YOUR AD HERE »

Todd Hartley: I’m With Stupid

Todd Hartley
The Aspen Times
Aspen, CO Colorado

I find myself in a bit of an ironic situation this week. On the one hand, I have the pleasure of reporting that it turns out laughter really is the best medicine for you. On the other hand, I am fully aware of the pressure that puts on an opinion column such as this one that likes to consider itself humorous. After reading this, if your cancer hasn’t gone into remission, you may consider those three to five minutes wasted time.

Nevertheless, I shall boldly forge ahead and tell you about the story I read yesterday on the BBC News website with the headline: “Study reveals laughter really is the best medicine.”

(Actually, there was nothing particularly noteworthy about the story or the headline, except that the picture running with the story was of two absolutely terrifying clowns, the kind that elicit screams from kids instead of laughs. Sure, the clowns themselves were laughing, but you could tell it was fake laughter, and it just made the picture all the more sinister.)



The study, conducted at the University of Oxford, found that people who’d just had a good laugh had a higher pain threshold than those who hadn’t laughed. The study concluded that this may have played an important role in the development of early human societies, which makes sense, because hanging out with boring people really is painful, at least until someone rips a good fart.

Participants in the study were first tested to see how much pain they could withstand, and before you get the image of some guy being tortured on a medieval rack in your head, you should know that the “pain” was unpainful things like seeing how long you could take having a bag of ice on your skin.




Anyway, after watching 15 minutes of comedy videos, participants were able to endure 10 percent more pain than they were prior to watching the videos. The control group, meanwhile, was forced to watch videos that the researchers deemed boring, including, as the story noted, golfing programs. This group was actually less able to bear pain after 15 minutes, leading to the inevitable conclusion that watching golf, while not painful itself, can make everything else about your sad existence more painful.

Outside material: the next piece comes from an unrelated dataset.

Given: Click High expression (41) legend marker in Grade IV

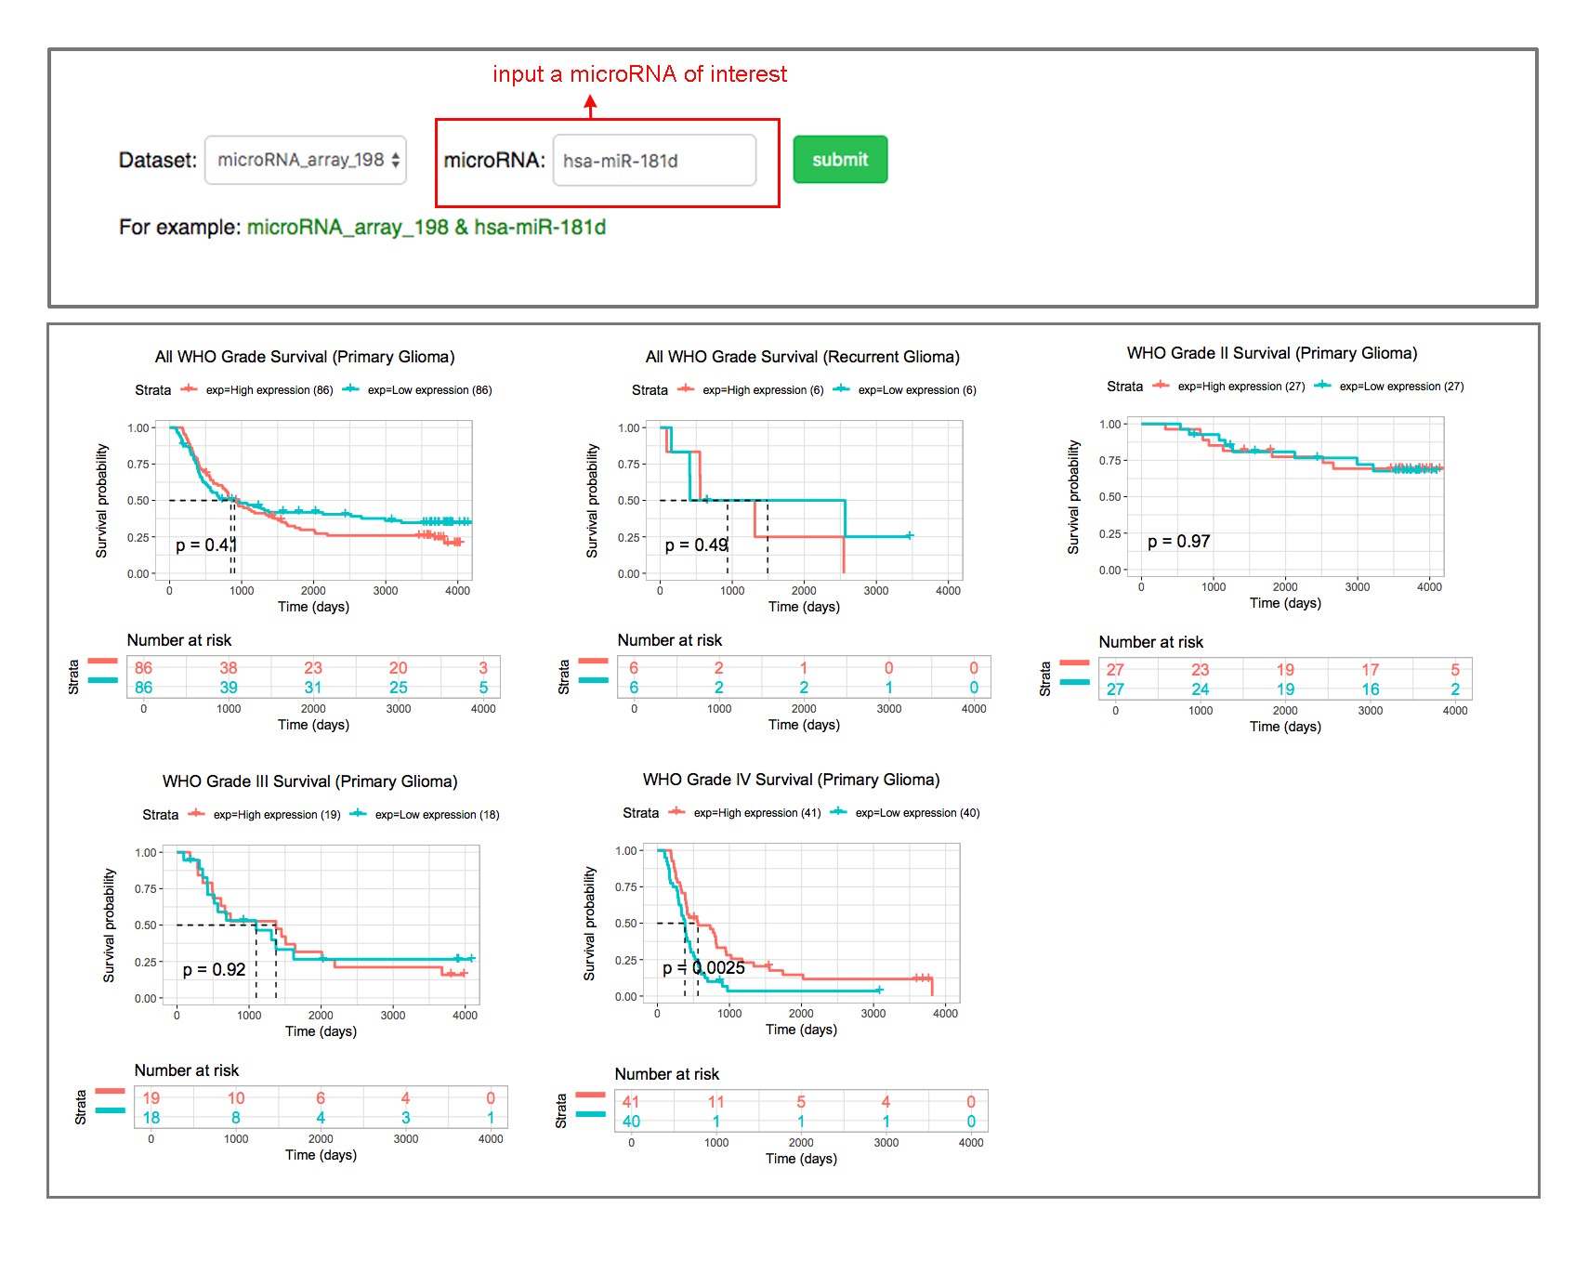Looking at the screenshot, I should pyautogui.click(x=677, y=812).
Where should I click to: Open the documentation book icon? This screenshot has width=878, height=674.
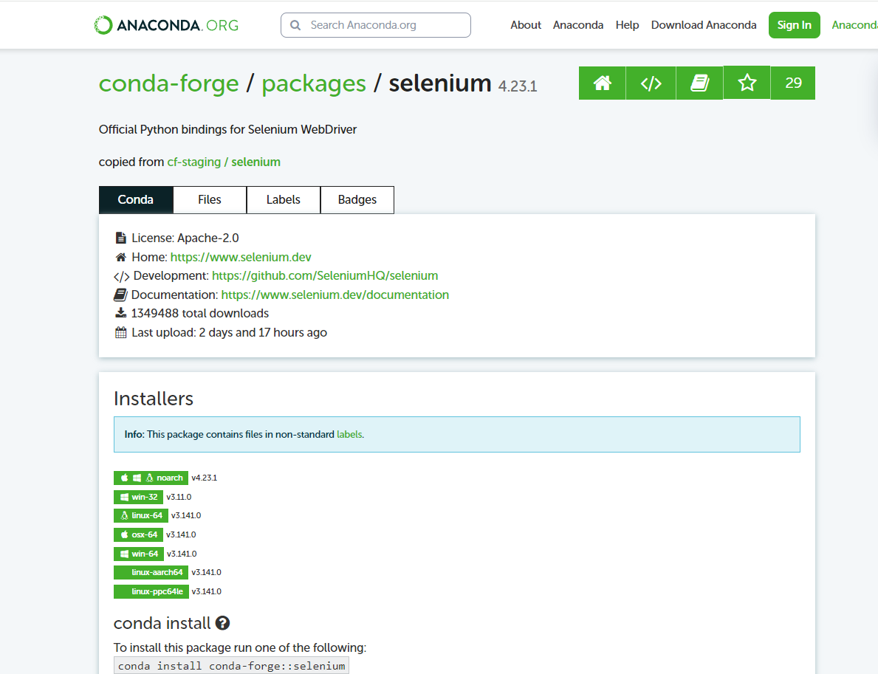click(699, 83)
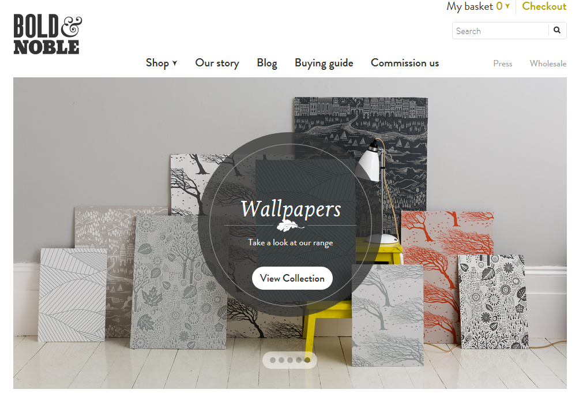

Before I continue, though, I’d like to say a word in defense of golf on TV. Yes, it can be boring, but that’s kind of the point. You see, after watching 15 minutes of golf, you become more susceptible to pain. As a defense mechanism, your body responds by shutting down some nonessential functions, like consciousness, forcing you to take a nap on the couch.

The study also found that not all types of laughter had an effect. For instance, tittering and giggling didn’t help increase pain thresholds, but guffaws (defined as “loud or boisterous bursts of laughter”) did. The story failed to say if participants saw any benefit from chortling, snickering, chuckling, cracking up, howling, roaring, teeheeing, being in stitches, rolling in the aisles or LOLing.

The study’s authors believe that when you experience a deep belly laugh – literally laughing until it hurts – it causes chemicals called endorphins, which produce mild euphoria and help dull pain, to be released into your body. Of course, eating a pepper can also release endorphins, but I’m not sure what’s funny about that unless it was the time my mom ate a hot pepper at a Chinese restaurant and thought she’d killed herself.

The study’s participants, who presumably were mostly Brits, showed fairly base senses of humor, responding better to Mr. Bean, say, than they did cerebral standup comedy routines. This should come as no shock considering England’s comedy track record, which basically consists of Monty Python, Benny Hill, Ab Fab, The Office and the aforementioned Mr. Bean. Great stuff all, mind you. I’m just saying none of it was trying all that hard to seem clever.

The study didn’t come right out and say it, but I think one additional relevant point to these findings is that they demonstrate why standup comedians and the shows they get (Jerry Seinfeld, Paul Reiser, Bernie Mac, Jeff Foxworthy, Tim Allen, Drew Carey, Kevin James, Ray Romano, Chris Rock, et al.) may come and go, but dogs who attack vacuum cleaners and people getting hit in the crotch with baseballs will keep “America’s Funniest Home Videos” on the air forever.